Updated on April 7, 2017

In a time of a tumultuous presidency in the U.S., terrorism has been at the forefront of every American's mind. However, is it not the States, this time, that need worry of attacks from the air. On April 3, 2017, Syria experienced one of the worst chemical bombings in its nation. The Northern rebel-held area became a toxic kill zone, due to international outrage over the increasing government impunity the country has shown over the last six-year war.

According to the New York Times, the gas spread after warplanes dropped bombs containing deadly gasses, in the early morning hours. Unsuspecting Syrian's breathed in what is thought to have been a nerve agent or other banned chemicals. Live images flooded the pages of Facebook showing many people, including children, dying as they foamed at the mouth, gasping for air.

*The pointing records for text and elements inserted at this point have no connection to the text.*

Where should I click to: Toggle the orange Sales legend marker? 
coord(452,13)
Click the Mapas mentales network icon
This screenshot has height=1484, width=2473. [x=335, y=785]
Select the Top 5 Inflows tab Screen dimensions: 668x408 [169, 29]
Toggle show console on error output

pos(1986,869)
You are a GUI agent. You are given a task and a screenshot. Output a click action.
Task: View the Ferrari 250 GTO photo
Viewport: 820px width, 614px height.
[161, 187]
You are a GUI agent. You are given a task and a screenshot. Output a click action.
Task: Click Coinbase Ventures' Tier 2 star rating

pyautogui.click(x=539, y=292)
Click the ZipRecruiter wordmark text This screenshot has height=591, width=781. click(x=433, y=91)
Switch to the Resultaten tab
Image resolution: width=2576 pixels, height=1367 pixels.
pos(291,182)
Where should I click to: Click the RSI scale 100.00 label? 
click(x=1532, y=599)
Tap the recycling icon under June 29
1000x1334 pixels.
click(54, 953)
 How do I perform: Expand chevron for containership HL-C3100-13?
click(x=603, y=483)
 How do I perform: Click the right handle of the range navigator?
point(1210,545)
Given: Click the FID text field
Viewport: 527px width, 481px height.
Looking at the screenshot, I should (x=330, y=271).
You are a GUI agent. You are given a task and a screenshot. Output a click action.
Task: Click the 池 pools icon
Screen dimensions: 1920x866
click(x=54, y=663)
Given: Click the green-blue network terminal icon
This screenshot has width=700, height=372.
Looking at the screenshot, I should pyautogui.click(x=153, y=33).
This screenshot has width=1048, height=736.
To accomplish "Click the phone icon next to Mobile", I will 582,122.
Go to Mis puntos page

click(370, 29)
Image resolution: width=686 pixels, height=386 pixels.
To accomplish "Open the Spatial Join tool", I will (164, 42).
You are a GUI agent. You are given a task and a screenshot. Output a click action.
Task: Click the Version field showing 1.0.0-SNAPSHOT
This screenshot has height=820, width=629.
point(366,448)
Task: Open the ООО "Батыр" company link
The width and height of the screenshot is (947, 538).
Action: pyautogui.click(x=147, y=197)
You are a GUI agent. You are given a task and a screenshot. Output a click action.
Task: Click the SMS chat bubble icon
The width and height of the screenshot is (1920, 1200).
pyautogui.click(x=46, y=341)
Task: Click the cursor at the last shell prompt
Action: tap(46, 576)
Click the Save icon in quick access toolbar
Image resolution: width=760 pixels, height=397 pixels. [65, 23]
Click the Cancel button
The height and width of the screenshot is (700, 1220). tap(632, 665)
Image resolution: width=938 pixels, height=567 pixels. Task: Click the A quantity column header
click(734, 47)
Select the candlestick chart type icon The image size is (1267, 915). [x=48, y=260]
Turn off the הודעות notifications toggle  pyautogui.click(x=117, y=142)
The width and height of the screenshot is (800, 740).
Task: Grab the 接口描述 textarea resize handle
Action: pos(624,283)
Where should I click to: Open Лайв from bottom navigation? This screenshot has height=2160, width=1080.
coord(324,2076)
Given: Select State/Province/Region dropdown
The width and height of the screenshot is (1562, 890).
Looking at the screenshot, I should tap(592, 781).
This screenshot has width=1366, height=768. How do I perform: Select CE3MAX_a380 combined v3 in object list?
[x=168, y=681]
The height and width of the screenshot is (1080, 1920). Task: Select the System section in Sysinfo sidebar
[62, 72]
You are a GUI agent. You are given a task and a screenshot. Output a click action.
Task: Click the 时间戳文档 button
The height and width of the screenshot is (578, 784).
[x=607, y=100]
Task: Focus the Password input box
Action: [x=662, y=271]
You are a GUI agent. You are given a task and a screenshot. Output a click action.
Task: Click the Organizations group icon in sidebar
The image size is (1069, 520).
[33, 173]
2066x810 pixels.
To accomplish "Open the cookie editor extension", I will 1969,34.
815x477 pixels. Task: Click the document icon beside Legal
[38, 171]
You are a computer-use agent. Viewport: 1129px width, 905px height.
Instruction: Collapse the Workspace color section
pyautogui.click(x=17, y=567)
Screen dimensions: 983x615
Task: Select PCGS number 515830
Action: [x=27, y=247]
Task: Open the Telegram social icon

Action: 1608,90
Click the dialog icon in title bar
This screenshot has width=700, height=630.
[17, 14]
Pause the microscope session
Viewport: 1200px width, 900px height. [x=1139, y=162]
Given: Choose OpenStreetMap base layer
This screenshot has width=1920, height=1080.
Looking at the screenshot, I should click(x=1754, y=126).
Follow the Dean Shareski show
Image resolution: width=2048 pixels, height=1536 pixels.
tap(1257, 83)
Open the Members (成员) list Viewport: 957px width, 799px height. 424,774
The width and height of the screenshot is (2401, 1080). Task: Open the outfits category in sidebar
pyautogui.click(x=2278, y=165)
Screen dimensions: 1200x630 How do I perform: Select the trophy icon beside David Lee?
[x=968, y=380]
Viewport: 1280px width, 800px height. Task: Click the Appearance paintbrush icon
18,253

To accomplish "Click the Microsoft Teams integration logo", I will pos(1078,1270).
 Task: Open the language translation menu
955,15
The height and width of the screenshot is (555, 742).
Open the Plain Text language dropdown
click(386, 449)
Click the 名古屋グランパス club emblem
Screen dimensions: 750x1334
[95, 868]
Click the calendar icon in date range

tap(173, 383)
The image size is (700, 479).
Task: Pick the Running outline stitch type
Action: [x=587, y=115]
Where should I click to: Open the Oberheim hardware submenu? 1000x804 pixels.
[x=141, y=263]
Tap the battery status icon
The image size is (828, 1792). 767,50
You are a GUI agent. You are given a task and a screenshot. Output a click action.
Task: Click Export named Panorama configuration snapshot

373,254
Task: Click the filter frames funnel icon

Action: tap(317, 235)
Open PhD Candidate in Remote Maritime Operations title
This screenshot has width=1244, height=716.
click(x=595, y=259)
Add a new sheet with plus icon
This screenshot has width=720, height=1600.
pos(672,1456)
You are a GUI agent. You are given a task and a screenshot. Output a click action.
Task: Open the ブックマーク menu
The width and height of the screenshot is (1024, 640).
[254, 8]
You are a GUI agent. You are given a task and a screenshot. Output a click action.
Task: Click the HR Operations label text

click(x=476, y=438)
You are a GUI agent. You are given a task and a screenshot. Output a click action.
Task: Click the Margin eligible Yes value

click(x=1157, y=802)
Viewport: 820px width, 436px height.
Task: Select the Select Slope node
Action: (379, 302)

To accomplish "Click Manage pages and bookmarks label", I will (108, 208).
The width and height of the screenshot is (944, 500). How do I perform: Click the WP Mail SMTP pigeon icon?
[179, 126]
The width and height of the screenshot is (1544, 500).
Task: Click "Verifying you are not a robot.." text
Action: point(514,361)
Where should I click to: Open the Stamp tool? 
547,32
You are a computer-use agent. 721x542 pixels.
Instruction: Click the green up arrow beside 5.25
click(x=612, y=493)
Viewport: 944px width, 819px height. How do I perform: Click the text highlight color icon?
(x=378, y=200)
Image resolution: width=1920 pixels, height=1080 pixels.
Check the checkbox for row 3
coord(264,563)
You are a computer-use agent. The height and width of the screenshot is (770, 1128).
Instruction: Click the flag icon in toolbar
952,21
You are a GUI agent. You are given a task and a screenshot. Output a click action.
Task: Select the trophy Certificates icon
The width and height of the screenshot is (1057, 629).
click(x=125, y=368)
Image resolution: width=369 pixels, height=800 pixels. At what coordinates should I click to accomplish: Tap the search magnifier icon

Immediately after the attack the Health Department in Idlib Province, where the bombing took place, provided a list of names of the 69 people that had died. However, humanitarian groups were still identifying bodies, saying as many as 100 people may have died.

Paying the Deepest Price

The White House and United Kingdom (UK) are blaming the Syrian President Bashar al-Assad's regime for the airstrike on the town of Khan Sheikhoun, in the early morning hours, while many still slept. Syria has denied using chemical weapons, instead, saying that deaths resulted from a weapons factory on the ground, which the regime airstrike hit, leading to the gasses being released. However, witnesses on the Turkish side of the border say different. They told CNN that they saw the chemical bombs dropped from the air.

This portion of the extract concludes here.